● **YOUR INSTRUCTIONS**
From the data, return each line holding the word "agent".

● **SOURCE DATA**
"""

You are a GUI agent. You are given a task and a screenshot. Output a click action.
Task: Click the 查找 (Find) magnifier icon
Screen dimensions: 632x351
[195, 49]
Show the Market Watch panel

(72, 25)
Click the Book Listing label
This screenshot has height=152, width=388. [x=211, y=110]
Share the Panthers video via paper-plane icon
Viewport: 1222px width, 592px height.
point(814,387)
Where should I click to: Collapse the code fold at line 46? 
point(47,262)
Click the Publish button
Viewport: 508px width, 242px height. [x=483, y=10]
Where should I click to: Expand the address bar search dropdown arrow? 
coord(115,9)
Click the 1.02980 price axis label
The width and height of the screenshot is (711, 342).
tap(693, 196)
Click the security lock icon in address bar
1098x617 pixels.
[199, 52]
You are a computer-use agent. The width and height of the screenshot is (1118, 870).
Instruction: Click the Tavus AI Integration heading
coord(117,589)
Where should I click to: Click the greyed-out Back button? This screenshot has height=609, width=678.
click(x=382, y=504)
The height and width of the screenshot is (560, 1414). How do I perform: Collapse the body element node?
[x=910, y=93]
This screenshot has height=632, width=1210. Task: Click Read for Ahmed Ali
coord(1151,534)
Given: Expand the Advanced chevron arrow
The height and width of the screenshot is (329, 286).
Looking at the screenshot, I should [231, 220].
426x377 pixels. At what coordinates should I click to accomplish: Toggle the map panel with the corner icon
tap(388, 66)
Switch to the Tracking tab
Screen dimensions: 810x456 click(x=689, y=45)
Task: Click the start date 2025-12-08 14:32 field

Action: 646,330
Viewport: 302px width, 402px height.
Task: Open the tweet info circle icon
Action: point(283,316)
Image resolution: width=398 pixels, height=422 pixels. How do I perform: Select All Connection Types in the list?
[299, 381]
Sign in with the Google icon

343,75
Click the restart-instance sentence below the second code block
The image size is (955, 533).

"""

● **TASK RESULT**
You are a GUI agent. You are given a task and a screenshot. Output a click action.
You are a computer-use agent. The width and height of the screenshot is (1118, 870).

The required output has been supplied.